Nolan Gokey of Madison fills us in on Pete’s Hamburger Stand, 118 W. Blackhawk Ave., Prairie du Chien.
“My grandfather started the place in 1909, and it is still going strong. There is no dining area, no air conditioning, and the only food other than burgers that we sell is chips. But people line up every Friday, Saturday and Sunday to get their burgers.
“It may seem like the business model is perhaps not the best, but we do well and people keep coming back.”
His grandmother is in charge, with staffing by grandchildren and great-grandchildren. The seasonal business closes in October. For more: 608-326-1919.
Sheboygan native Mary Ashley notes our fondness for Chester’s Drive-in, 1504 Eastern Ave., Plymouth. “On a recent visit to see family, my brother suggested Chester’s, and my sister-in-law’s comment was ‘great, but bring along a roll of paper toweling.’ Between the juicy burger and the generous amount of butter, no ordinary napkin was enough for Chester’s burgers.” “Now that you have me ravenous for a good burger,” she adds. “do you know of any place in the Madison area where you can buy a good Sheboygan hard roll? Sorry, Mary. We have good bakeries, but I know of none that come up with a hard roll quite like City Bakery, 1102 Michigan Ave., Sheboygan. For more: 920-892-7722 (Chester’s) and 920-457-4493 (City Bakery).
Dennis Appleton of Madison writes to recommend Britannia Bed & Breakfast, N7136 Hwy. 42, Algoma. It is one mile south of Lake Michigan’s Algoma Lighthouse.
The innkeepers are “a couple of British ex-pats, John and Nicky Friend,” Dennis says. “Two more delightful individuals would be hard to find on either side of the pond. They had long been smitten by this part of our country, having spent much vacation time here, so when they decided to take the trans-Atlantic leap, they landed in Algoma.”
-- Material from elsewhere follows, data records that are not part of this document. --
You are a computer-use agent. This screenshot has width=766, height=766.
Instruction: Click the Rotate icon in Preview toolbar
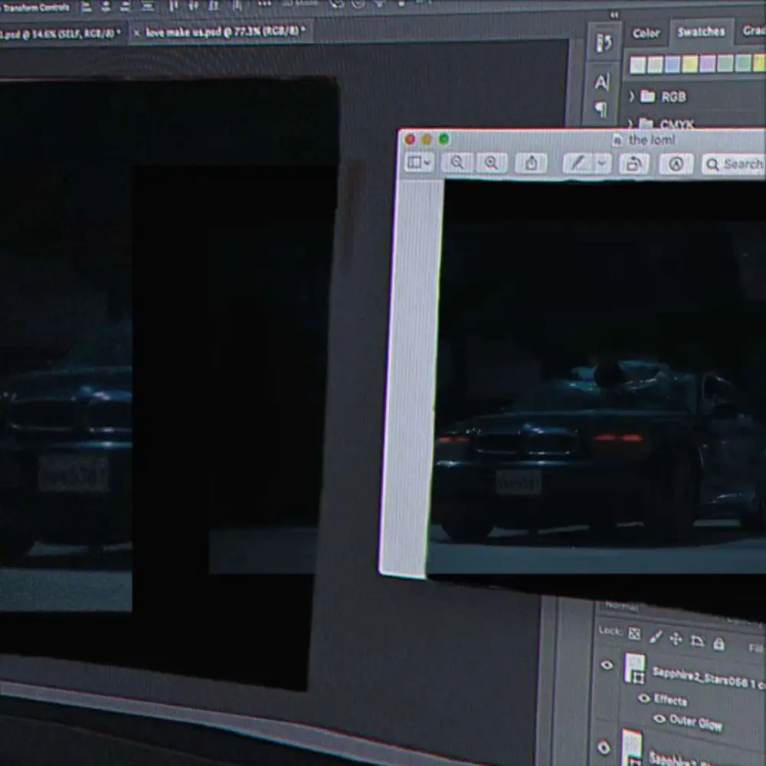click(x=633, y=164)
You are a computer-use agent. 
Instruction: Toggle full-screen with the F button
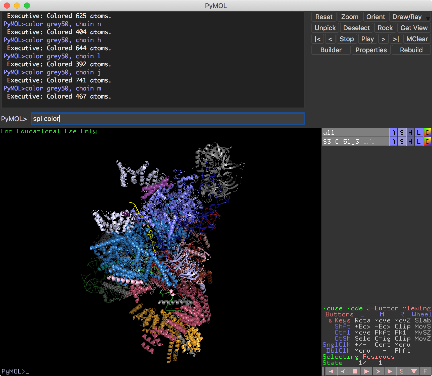coord(425,371)
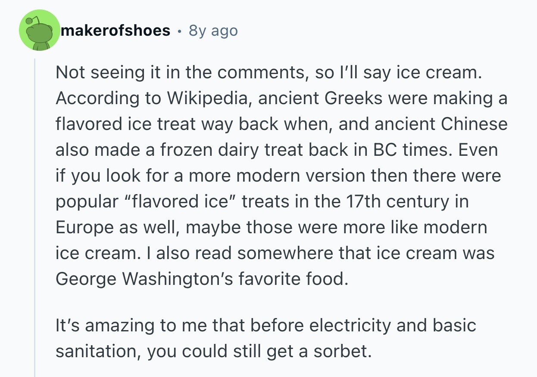Click the "8y ago" comment timestamp
The width and height of the screenshot is (537, 377).
[x=213, y=31]
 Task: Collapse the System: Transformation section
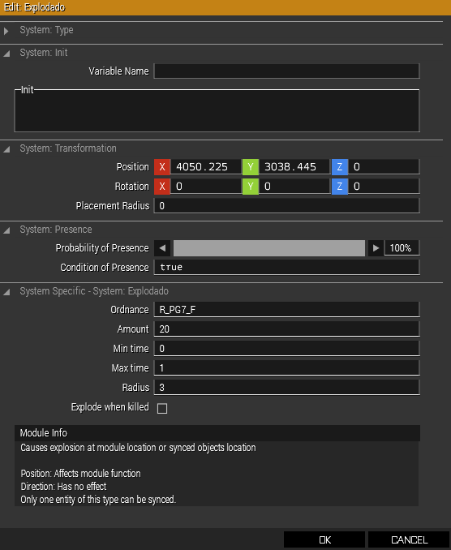tap(6, 149)
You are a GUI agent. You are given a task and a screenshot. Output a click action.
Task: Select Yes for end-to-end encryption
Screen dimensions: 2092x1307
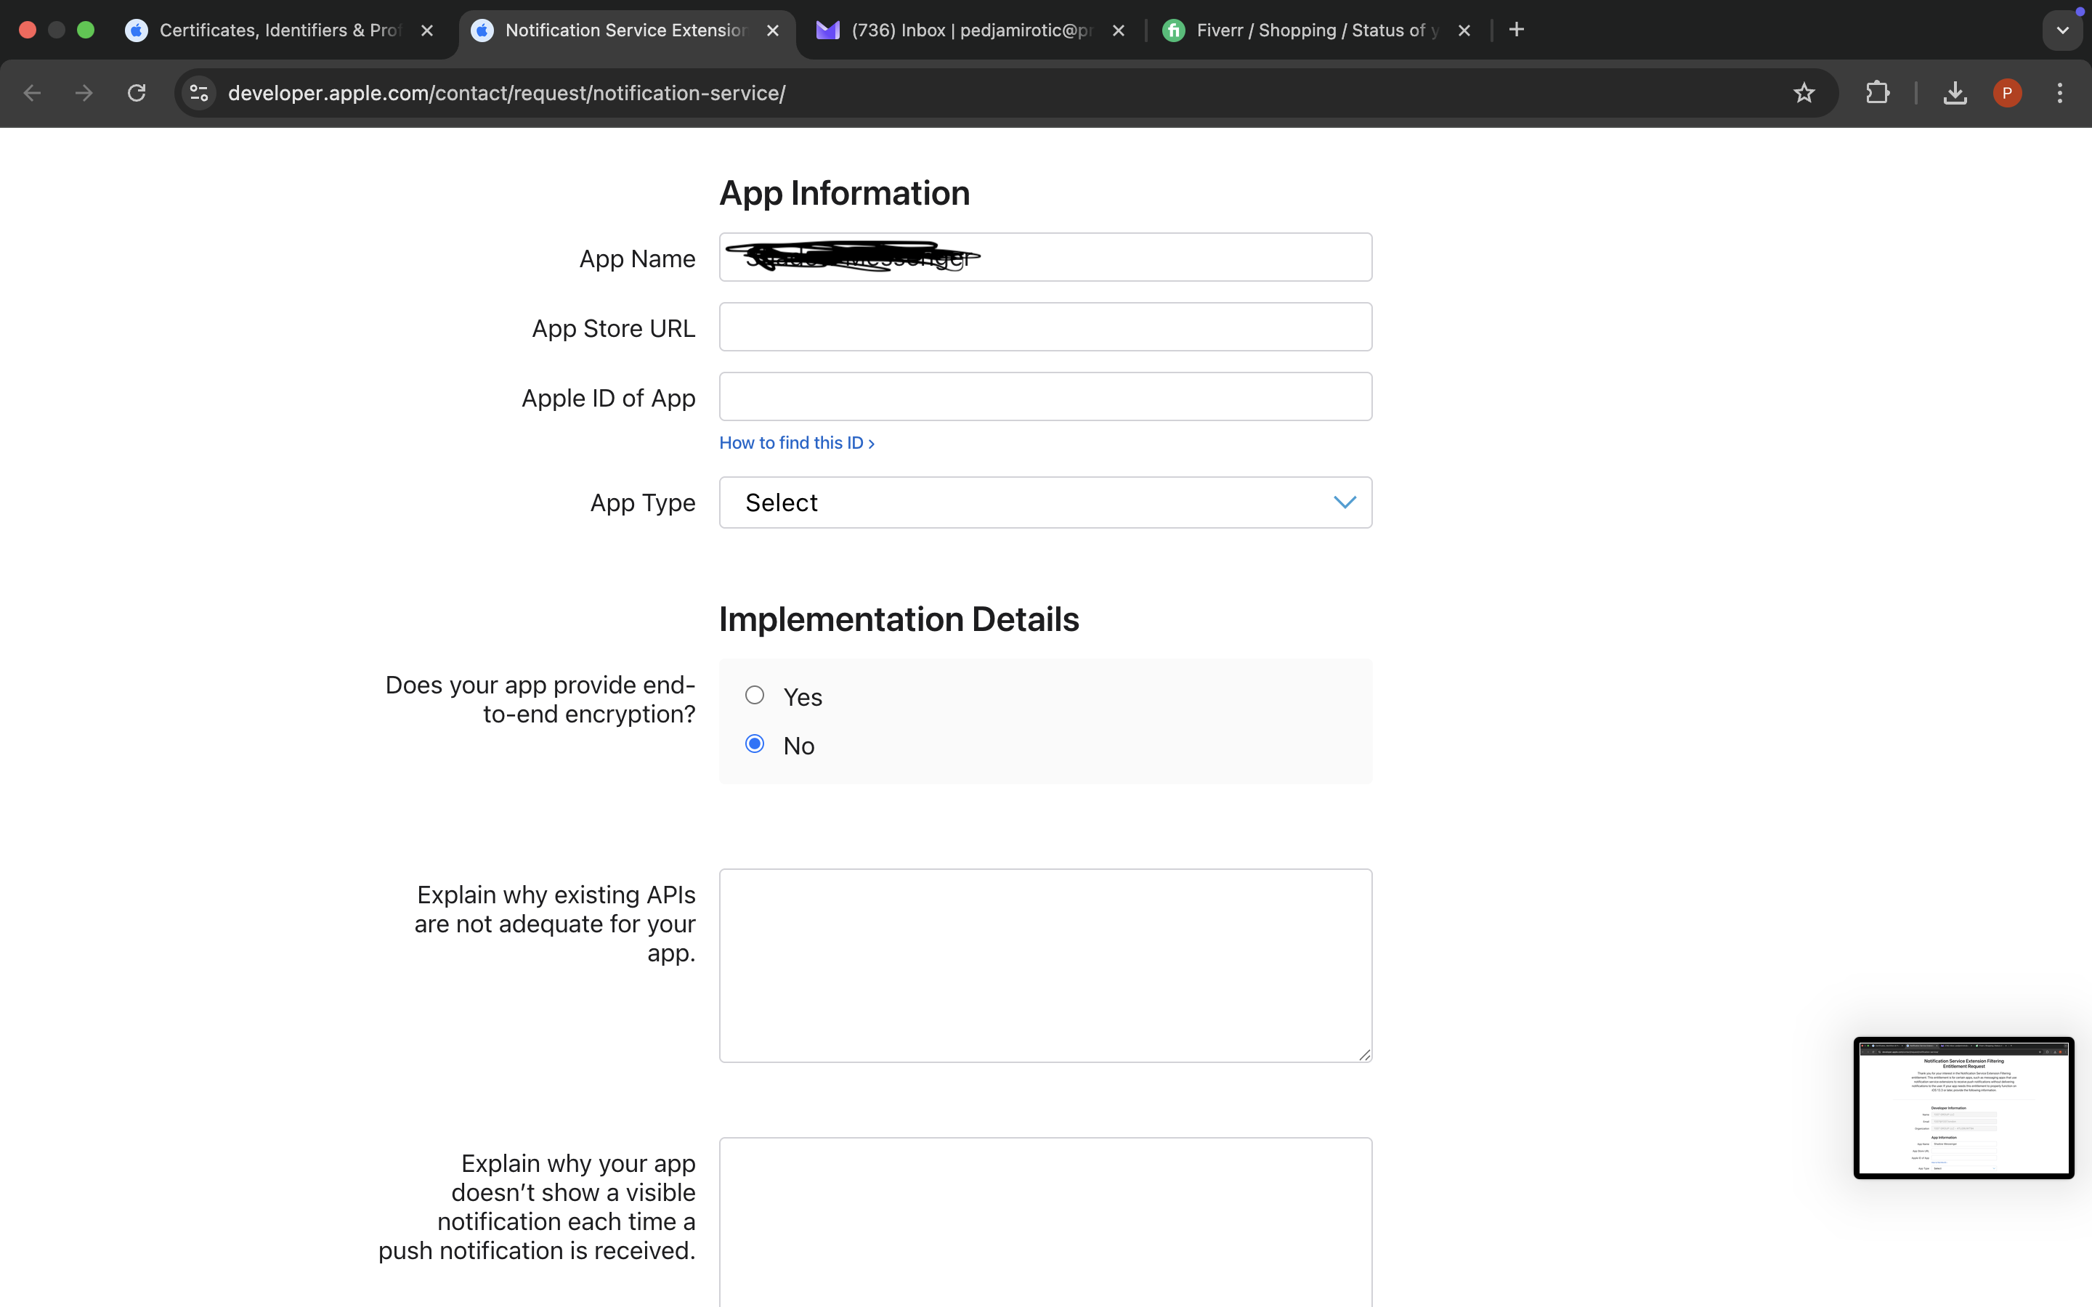[x=755, y=695]
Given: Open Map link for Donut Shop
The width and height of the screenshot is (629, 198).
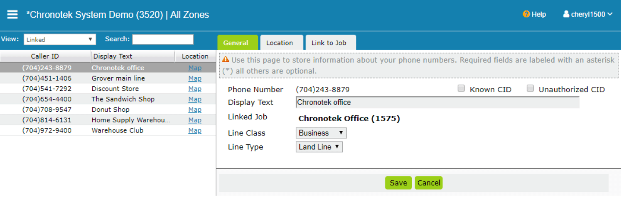Looking at the screenshot, I should (194, 110).
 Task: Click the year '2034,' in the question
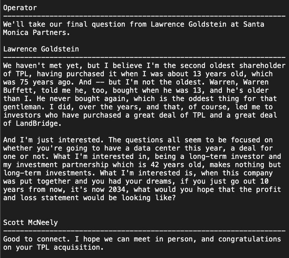(119, 189)
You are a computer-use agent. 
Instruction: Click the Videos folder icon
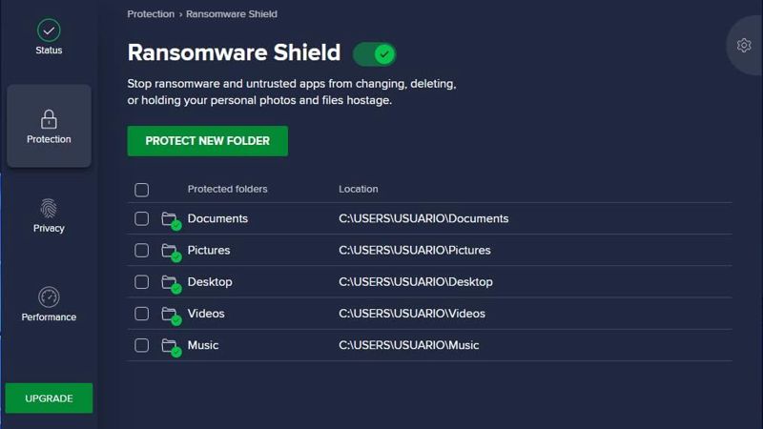[171, 316]
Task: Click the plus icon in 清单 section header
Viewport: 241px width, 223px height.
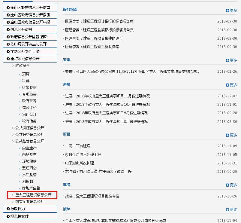Action: 227,210
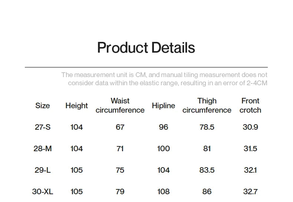Click the Waist circumference column header

[x=120, y=106]
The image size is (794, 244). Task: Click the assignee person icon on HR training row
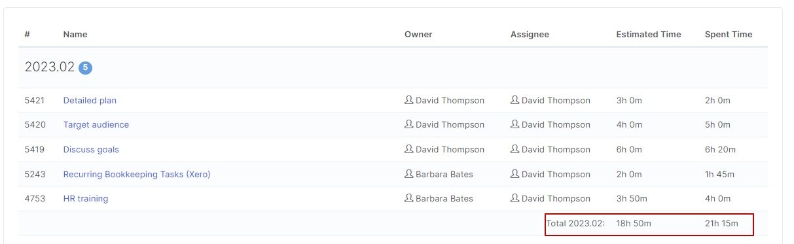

Although the lake views and amenities are laudable, “breakfast is what makes the Britannia worth the trip. Nicky provides a British breakfast second to none, from French press coffee to fresh homemade scones, all served on the most beautiful china and silver, with a huge helping of English hospitality.”
For more: www.britanniabb.com, 920-487-3471.
Eugene Thompson of Madison writes about an unusual vacation rental cottage that he and wife Kathleen own on Michigan’s Upper Peninsula, on the shore of Lake Superior.
“The Ford Motor Company had considerable acreage in the upper peninsula,” he says. “What Henry Ford called ‘The Bungalow’ was part of this. It served as a summer residence for Henry and Clara during much of the 1920s and they were often summer visitors” afterward. The 5,000-square-foot cottage has nine bedrooms and six full baths. Families and other groups typically rent the entire property for reunions or other outings.
Located in unincorporated Pequaming, on Keweenaw Bay in Baraga County, “it isn’t in a well-known or well-developed tourist area.” The cottage is about 325 miles from Madison. For more: 608-221-0196.
Sheila Nelson of Cassville wants us to know that she values Stonefield, a state historical site that is home to the State Agricultural Museum and former home of Nelson Dewey, Wisconsin’s first governor.
“I always get the feeling that (Dewey’s) professional successes continue to go unnoticed,” she writes.
Stonefield – on Hwy. VV and just north of Cassville on Hwy. 133 – is open until Oct. 14. For more: www.wisconsinhistory.org/stonefield, 608-725-5210.
Last, it was great to hear from Pat Cummings of Schofield, regarding Wisconsin rodeos.
“I just wanted to let you know that I was the very first Wisconsin High School Rodeo Queen, in June l960,” writes Pat, whose father – Orval “Red” Smith – helped establish high school rodeo competition in the state.